• **YOUR TASK**: Your task is to find every line in the records that holds the string "tweet" and copy it.

• **RECORDS FOR THIS EXERCISE**:
⁂

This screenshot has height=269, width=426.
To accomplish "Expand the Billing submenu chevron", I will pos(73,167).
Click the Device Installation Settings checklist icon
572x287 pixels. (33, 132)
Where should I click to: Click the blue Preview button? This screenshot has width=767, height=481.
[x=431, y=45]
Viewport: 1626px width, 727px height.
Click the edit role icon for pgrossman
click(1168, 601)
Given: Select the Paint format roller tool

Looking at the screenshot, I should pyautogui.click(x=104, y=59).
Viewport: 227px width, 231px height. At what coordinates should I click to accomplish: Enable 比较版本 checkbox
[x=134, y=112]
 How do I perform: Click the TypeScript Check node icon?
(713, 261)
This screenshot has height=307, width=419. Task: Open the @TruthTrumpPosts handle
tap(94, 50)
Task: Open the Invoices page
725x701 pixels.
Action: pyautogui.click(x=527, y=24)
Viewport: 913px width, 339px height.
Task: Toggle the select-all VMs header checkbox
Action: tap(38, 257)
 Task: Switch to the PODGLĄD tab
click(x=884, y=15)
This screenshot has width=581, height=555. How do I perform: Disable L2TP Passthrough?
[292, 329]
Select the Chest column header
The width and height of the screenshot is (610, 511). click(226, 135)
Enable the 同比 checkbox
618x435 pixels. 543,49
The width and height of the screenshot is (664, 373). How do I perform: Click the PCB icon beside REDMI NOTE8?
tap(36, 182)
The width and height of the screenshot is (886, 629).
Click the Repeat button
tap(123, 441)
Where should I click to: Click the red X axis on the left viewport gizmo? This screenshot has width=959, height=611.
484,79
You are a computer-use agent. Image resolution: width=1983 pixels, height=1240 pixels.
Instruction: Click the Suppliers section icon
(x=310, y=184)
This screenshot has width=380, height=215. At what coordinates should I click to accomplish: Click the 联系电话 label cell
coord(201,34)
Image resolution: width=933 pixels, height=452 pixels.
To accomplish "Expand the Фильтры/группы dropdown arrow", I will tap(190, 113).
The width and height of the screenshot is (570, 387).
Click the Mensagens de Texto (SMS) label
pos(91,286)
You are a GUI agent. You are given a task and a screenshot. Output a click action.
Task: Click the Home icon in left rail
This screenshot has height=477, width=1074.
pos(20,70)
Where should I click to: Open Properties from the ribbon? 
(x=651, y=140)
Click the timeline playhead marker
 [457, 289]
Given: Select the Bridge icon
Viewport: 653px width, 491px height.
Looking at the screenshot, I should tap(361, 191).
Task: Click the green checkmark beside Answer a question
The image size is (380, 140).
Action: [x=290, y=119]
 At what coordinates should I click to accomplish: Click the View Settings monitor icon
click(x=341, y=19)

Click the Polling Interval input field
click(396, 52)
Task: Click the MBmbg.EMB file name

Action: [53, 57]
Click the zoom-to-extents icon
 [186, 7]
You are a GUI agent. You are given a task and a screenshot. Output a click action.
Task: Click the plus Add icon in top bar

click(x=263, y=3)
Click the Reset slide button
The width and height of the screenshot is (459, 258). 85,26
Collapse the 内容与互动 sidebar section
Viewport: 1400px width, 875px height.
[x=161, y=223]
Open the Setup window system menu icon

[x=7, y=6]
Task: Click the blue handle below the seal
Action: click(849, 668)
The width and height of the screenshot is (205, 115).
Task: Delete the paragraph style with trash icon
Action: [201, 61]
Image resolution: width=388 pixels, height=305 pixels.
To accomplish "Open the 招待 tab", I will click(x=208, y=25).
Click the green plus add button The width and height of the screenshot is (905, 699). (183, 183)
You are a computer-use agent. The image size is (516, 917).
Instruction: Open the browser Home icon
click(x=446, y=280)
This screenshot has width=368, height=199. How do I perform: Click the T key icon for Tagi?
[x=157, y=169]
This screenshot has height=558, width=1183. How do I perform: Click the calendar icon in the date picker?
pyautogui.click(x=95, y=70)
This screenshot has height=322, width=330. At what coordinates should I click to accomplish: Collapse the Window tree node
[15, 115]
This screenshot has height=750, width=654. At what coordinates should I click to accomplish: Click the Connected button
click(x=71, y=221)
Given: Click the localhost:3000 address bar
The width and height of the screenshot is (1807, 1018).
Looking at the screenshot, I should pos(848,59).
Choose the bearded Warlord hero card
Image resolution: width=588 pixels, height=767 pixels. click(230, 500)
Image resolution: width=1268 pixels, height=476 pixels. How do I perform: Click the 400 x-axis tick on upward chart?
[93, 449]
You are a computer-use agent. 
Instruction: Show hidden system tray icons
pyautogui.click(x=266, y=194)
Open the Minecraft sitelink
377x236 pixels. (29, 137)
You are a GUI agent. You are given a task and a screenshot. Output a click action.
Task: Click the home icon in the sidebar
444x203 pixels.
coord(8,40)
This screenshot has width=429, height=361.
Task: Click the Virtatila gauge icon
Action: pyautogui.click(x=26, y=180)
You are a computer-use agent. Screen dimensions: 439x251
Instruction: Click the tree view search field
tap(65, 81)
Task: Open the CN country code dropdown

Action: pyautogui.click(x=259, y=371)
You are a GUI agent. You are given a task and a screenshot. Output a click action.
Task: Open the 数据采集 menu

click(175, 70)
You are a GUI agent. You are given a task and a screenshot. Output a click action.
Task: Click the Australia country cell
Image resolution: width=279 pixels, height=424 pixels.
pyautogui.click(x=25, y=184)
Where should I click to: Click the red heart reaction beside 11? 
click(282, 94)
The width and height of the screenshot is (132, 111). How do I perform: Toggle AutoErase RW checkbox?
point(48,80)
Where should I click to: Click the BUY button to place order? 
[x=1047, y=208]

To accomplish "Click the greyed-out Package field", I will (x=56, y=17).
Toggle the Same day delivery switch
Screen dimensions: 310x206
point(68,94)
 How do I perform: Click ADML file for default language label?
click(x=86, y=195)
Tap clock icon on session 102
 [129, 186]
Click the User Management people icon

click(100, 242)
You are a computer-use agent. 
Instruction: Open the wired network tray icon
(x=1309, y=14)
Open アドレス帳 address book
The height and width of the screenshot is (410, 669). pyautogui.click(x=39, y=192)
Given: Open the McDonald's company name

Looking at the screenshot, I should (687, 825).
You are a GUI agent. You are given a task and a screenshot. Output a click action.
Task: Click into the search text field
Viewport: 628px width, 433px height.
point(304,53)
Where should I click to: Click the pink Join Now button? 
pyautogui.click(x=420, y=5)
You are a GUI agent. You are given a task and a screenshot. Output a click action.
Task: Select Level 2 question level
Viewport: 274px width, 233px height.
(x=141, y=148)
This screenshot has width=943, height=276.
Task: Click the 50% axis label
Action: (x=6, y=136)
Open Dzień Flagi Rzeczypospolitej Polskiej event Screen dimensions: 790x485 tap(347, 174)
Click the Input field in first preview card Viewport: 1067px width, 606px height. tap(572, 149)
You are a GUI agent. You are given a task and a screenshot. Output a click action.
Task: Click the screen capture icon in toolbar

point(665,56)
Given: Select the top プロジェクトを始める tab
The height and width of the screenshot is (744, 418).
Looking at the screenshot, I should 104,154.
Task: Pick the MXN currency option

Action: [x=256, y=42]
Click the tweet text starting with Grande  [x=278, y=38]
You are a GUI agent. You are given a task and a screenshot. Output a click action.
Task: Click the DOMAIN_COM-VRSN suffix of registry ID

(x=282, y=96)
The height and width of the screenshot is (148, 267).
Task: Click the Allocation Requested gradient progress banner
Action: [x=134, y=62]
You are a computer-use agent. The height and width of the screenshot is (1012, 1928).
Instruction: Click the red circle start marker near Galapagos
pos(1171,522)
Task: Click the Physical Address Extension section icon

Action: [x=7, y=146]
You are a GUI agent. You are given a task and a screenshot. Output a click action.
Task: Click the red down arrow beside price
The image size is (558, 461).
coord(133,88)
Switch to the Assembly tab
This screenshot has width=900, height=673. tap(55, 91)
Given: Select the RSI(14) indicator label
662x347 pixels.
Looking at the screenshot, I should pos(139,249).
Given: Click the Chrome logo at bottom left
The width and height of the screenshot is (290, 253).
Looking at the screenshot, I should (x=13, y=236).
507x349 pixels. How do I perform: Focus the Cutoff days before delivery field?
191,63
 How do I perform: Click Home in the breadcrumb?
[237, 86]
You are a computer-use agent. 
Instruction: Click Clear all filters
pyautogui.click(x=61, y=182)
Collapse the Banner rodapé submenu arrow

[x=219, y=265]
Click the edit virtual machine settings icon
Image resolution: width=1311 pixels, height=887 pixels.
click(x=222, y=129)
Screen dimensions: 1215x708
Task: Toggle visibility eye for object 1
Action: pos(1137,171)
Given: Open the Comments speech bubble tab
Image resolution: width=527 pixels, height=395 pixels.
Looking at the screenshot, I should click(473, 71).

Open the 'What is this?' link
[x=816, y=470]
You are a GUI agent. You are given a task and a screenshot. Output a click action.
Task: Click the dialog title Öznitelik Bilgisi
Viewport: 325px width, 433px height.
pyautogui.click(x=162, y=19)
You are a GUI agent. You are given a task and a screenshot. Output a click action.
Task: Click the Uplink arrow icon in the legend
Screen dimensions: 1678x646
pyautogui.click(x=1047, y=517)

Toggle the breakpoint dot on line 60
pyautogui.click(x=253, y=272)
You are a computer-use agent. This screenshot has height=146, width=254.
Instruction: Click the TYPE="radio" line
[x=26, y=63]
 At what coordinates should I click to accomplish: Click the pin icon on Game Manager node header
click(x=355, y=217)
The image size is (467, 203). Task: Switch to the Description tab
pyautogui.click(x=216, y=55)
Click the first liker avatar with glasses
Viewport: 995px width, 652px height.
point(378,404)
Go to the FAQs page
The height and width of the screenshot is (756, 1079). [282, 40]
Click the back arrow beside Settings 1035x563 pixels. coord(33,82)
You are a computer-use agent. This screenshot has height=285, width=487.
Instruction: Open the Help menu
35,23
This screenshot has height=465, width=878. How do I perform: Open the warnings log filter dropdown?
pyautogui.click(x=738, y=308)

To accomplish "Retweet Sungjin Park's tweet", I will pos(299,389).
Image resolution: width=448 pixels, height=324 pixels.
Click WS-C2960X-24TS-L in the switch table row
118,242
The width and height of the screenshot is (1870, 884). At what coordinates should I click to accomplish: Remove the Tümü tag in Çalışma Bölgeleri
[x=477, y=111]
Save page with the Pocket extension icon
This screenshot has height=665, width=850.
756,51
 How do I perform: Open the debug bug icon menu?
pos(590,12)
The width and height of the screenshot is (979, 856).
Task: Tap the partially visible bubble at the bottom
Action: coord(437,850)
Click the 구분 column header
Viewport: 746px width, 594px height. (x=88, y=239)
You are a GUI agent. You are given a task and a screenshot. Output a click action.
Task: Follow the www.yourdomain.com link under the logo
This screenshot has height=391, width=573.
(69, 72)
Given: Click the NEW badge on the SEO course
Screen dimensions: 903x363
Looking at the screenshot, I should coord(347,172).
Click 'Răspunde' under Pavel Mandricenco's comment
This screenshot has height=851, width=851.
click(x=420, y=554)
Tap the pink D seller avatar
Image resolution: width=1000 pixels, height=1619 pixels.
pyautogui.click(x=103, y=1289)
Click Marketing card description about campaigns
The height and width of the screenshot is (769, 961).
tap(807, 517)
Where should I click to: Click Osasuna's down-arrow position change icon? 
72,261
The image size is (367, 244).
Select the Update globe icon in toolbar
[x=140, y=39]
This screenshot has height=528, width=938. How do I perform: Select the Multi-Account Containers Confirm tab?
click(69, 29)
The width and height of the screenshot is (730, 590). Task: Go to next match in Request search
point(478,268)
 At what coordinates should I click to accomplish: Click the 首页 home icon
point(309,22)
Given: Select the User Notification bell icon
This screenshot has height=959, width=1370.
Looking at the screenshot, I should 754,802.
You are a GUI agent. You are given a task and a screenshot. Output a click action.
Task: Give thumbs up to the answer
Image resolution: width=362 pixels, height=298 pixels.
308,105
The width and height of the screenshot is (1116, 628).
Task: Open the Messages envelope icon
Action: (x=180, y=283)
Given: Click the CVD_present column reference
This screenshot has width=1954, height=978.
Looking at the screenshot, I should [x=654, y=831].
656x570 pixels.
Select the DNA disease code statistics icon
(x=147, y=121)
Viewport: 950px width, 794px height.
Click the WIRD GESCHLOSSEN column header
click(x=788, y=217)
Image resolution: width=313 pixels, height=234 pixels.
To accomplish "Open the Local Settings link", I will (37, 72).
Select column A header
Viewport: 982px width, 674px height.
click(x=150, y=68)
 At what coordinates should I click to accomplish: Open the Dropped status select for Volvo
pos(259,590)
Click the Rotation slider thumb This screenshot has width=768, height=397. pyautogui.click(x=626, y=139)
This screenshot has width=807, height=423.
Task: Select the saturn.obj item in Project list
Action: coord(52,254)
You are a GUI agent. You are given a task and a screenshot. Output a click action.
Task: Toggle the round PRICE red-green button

⁂

• **FINISHED EXERCISE**:
Click the tweet text starting with Grande  [x=278, y=38]
To accomplish "Retweet Sungjin Park's tweet", I will pos(299,389).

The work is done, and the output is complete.